In early centuries public penance was ordered by the Church in cases where no form of secular punishment was considered appropriate. It had been first instituted by the Church of Rome, and according to the Shorter Oxford Dictionary is defined as ‘The sacred ordinance in which remission of sins is received by a penitent through the absolution of a priest, the necessary parts being contrition, confession, satisfaction and absolution.’ Richard III decided on this punishment for Jane Shore after he had failed to subdue her through allegations of witchcraft and for concealing the whereabouts of the Marquess of Dorset, a Woodville and therefore an enemy. Immorality in women was a charge seen to be deserving of penance in public, mere confession in a church not being regarded as punishment enough. As for Jane Shore, Richard had a strong case, for her life with Edward IV, Lord Hastings and possibly the Marquess of Dorset would surely be public knowledge, and she was charged with harlotry. Her short walk through the city streets ended in St Paul’s church, where according to old engravings the priests who had accompanied her were still by her side, so that the conditions of the ‘sacred ordinance’ were presumably met.
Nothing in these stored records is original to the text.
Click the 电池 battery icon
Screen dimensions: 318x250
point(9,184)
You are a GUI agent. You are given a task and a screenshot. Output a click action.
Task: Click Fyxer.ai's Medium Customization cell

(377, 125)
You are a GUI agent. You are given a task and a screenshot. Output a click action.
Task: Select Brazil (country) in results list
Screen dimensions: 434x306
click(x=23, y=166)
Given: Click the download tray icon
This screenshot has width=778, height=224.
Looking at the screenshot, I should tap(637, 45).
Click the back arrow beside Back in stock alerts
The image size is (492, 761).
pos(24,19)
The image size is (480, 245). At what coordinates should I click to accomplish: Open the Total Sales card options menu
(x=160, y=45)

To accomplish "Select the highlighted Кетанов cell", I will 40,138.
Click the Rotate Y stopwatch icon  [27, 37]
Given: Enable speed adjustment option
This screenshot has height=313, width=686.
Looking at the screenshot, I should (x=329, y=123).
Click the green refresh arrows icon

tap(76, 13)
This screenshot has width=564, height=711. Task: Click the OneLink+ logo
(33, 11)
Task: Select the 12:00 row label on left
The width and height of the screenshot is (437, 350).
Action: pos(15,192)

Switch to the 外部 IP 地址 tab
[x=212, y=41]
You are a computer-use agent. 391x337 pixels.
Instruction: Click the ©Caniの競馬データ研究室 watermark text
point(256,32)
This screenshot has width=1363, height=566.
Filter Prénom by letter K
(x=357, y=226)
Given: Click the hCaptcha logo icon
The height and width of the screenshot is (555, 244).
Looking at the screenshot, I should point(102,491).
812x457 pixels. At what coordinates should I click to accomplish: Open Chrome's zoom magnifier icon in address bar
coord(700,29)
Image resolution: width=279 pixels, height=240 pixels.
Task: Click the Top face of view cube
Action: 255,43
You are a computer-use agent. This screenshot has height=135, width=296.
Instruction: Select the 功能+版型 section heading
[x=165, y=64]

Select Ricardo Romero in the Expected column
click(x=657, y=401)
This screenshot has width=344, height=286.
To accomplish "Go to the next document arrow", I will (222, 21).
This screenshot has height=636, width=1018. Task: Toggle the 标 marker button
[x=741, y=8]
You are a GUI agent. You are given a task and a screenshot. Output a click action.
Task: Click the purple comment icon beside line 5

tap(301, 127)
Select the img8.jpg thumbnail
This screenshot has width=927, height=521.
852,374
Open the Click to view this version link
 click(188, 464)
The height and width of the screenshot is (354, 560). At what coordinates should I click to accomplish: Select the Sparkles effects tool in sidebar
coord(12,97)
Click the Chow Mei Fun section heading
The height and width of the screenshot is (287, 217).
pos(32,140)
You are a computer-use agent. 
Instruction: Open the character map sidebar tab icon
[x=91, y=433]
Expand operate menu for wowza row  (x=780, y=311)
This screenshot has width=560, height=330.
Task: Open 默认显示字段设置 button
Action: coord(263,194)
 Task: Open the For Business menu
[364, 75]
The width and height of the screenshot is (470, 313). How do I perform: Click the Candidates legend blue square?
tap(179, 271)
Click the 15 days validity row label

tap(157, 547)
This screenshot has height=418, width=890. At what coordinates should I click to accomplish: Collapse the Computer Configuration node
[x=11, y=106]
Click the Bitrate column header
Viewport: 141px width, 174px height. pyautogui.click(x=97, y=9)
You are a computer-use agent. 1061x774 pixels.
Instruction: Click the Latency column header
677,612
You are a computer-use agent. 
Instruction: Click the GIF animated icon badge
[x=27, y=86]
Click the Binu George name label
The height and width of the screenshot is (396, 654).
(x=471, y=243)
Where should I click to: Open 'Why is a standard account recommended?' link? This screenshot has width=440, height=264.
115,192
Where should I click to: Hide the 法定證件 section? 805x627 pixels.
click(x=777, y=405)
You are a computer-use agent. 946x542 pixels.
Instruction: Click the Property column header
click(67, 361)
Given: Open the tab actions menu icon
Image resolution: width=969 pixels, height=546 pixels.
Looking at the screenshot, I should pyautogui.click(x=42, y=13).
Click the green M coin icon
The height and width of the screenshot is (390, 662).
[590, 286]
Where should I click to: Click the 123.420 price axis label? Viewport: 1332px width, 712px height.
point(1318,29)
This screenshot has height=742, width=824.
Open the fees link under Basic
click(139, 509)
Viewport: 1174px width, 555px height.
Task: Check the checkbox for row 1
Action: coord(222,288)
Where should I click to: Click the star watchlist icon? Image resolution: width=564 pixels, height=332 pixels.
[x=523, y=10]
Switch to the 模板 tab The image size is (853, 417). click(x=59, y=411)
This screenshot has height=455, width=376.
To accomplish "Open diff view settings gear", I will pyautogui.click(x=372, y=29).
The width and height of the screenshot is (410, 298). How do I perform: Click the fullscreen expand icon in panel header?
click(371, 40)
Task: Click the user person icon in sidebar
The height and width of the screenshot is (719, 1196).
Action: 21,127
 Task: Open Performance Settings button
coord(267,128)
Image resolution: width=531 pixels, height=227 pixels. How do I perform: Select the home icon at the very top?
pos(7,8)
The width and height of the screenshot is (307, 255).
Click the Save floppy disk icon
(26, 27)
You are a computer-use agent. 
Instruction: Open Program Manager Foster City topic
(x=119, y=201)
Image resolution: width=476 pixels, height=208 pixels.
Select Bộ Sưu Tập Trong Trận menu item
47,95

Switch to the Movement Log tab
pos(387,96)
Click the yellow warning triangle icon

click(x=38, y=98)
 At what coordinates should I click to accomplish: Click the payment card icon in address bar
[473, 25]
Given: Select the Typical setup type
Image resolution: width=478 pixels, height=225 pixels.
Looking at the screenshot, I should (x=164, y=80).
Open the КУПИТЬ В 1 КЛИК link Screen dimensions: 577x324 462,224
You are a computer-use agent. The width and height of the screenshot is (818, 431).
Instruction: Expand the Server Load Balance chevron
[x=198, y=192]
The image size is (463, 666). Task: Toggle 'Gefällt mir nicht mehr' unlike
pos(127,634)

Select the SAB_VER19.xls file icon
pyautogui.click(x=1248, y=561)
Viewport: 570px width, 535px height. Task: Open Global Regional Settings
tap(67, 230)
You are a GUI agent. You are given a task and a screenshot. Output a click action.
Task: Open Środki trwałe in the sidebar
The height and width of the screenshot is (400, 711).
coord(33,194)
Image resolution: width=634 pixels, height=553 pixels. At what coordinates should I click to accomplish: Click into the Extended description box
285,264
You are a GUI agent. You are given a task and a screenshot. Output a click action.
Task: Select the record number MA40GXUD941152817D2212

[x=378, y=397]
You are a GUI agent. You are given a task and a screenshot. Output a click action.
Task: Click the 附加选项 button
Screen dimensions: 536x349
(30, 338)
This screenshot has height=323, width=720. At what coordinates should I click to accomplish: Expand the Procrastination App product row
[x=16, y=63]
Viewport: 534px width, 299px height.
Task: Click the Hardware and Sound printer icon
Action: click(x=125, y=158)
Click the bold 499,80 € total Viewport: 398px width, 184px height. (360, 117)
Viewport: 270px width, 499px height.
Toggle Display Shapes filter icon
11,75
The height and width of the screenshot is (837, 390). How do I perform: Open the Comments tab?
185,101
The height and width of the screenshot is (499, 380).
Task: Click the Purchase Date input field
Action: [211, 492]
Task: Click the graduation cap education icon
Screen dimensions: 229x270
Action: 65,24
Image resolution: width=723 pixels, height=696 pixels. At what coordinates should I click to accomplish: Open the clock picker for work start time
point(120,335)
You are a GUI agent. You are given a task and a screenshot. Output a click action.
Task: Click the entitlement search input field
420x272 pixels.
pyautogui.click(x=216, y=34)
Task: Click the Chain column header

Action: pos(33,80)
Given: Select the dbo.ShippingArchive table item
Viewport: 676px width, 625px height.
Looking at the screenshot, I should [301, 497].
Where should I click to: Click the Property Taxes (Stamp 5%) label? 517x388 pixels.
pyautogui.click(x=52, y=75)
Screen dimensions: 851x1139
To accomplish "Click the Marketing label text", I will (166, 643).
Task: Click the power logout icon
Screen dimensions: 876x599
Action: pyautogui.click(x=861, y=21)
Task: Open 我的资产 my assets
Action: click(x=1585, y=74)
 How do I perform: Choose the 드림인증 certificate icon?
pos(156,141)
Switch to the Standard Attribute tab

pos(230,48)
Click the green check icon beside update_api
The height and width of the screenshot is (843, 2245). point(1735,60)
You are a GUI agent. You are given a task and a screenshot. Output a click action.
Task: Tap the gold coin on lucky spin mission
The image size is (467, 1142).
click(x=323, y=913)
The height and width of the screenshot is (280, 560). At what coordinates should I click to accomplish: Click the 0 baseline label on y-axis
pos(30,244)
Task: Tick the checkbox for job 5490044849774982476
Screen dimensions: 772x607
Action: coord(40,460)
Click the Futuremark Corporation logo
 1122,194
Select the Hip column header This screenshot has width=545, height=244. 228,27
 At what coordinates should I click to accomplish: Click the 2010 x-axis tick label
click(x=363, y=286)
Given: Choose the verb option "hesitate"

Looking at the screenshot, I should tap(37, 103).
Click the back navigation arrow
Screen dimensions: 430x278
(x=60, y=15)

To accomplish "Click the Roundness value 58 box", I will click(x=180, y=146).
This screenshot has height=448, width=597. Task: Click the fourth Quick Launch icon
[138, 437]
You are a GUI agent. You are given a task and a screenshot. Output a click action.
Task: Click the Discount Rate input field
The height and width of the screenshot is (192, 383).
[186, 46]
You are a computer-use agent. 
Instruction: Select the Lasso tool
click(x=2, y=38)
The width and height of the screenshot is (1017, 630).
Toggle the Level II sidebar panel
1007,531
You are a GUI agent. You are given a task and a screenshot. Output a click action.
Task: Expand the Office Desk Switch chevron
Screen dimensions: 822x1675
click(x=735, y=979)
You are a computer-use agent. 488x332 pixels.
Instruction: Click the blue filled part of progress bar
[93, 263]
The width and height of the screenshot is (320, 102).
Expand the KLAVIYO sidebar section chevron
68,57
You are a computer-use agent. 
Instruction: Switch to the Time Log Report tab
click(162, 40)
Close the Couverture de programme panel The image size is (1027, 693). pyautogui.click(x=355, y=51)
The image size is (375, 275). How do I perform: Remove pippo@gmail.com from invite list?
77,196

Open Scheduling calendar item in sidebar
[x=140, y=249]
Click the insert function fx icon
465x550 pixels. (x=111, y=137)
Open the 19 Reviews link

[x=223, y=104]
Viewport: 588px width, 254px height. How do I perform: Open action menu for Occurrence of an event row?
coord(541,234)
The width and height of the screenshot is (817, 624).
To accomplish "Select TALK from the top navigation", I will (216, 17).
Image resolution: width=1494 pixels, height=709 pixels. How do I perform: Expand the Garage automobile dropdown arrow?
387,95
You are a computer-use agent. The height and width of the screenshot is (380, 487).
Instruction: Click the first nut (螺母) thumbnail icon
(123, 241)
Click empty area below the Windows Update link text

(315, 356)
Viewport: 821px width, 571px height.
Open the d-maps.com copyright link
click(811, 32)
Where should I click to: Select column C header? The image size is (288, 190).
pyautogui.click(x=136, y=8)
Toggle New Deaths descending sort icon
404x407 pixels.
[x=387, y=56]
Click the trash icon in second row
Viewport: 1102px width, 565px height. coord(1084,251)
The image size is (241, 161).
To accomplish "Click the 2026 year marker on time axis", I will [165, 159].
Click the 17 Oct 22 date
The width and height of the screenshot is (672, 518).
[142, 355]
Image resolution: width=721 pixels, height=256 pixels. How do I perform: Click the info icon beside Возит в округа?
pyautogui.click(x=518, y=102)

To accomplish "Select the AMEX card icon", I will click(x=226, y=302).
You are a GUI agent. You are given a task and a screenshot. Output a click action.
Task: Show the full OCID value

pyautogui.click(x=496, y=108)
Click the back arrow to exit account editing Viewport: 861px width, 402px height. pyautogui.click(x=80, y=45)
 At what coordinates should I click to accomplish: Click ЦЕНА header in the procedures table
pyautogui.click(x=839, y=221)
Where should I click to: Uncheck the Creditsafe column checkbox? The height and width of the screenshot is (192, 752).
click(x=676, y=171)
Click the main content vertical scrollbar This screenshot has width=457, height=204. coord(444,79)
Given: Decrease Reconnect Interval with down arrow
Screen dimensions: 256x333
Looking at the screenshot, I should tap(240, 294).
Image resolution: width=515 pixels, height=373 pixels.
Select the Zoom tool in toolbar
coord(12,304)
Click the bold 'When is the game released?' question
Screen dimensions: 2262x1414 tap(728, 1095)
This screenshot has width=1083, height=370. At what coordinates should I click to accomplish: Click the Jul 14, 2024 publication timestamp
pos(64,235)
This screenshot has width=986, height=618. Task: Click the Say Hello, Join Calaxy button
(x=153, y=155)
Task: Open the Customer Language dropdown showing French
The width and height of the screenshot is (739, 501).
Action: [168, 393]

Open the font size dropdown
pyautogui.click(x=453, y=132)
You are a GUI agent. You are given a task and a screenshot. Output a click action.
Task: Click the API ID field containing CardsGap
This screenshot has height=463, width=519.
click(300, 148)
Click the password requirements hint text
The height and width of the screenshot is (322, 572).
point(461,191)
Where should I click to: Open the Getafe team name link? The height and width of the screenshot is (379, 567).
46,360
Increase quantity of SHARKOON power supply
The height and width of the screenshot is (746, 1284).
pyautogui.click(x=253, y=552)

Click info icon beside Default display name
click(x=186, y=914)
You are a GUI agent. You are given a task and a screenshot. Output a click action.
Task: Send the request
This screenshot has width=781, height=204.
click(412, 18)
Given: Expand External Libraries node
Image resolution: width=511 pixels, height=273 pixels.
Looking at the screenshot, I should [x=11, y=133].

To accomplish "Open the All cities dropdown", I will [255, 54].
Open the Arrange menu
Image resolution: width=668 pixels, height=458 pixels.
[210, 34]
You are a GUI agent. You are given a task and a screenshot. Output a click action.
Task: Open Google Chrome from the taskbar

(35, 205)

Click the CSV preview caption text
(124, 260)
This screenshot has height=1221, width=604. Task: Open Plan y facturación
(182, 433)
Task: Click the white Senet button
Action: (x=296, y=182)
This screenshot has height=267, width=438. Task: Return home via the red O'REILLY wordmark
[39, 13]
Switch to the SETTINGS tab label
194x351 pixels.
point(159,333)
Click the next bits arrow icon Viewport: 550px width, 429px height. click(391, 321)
Richard knew that he could not order this punishment himself, but had to ask the Bishop of London to arrange it. In the past there had been one outstanding case of public penance when no other form of suitable punishment could be instituted. This occurred in the twelfth century after Henry II had angrily arranged the murder of the man he called ‘this turbulent priest’, Thomas à Becket, Archbishop of Canterbury. The Church insisted that the king must be punished, and since no secular punishment could be ordered it was decided that the king himself must carry out this penance, which he did close to Becket’s tomb in Canterbury Cathedral in 1174.
One other memorable case occurred much later, not long in fact before Jane Shore had been born. This was the punishment of Eleanor, Duchess of Gloucester, who had been accused of witchcraft in her attempt to help her husband Duke Humphrey move closer to the throne, perhaps ultimately to occupy it. She denied the charge and maintained that any witchcraft she had carried out was due to her efforts to conceive a child. Nobody believed her, and she was sentenced to public penance which involved being forced to walk to a church, clad only in a white sheet, an incident which Shakespeare included in Henry VI, Part II. She also had to carry a burning taper in her hand. Women of the middle and upper classes could not easily be punished otherwise, but those of the working class, including the infamous Margery Jourdemayne, who were seen as guilty of witchcraft, were burnt at the stake.
The end of the Middle Ages did not mean the end of public penance, but if it became less dramatic it seems to have been imposed frequently; so much so that the churchwardens’ accounts for Wakefield Cathedral recorded the loans of sheets for both women and men ‘to do penance in’, at a usual cost of six pence. Penance of this kind was demanded mainly for ‘immorality, cheating, defamation of character, disregard of the Sabbath and other transgressions’. In 1534 the vicar of a Hull church was punished for preaching a ‘heretical’ sermon. He had to walk round the church on a Sunday, ‘clad only in his shirt, barefooted and carrying a large faggot in his hand’.
Perhaps the dramatic aspect of the punishment helped to maintain the custom, just as it had helped Jane Shore, who had been punished as a so-called ‘harlot’ but earned the sympathy of the spectators. In Scotland, in the nineteenth century, any wrongdoers were made to sit on a stool throughout a church service, wearing a black shawl over their head, while sometimes a man would suffer a public rebuke from the minister.
In twenty-first-century Britain public penance has been replaced by public apology, as for instance at the blessing for the marriage in 2005 of Prince Charles, heir to the throne, and the former Mrs Camilla Parker Bowles. The more dramatic aspect of public penance as known in the past has not been forgotten in the English language, as witness the still extant phrase ‘to stand in a white sheet’, implying guilt, regret and apology.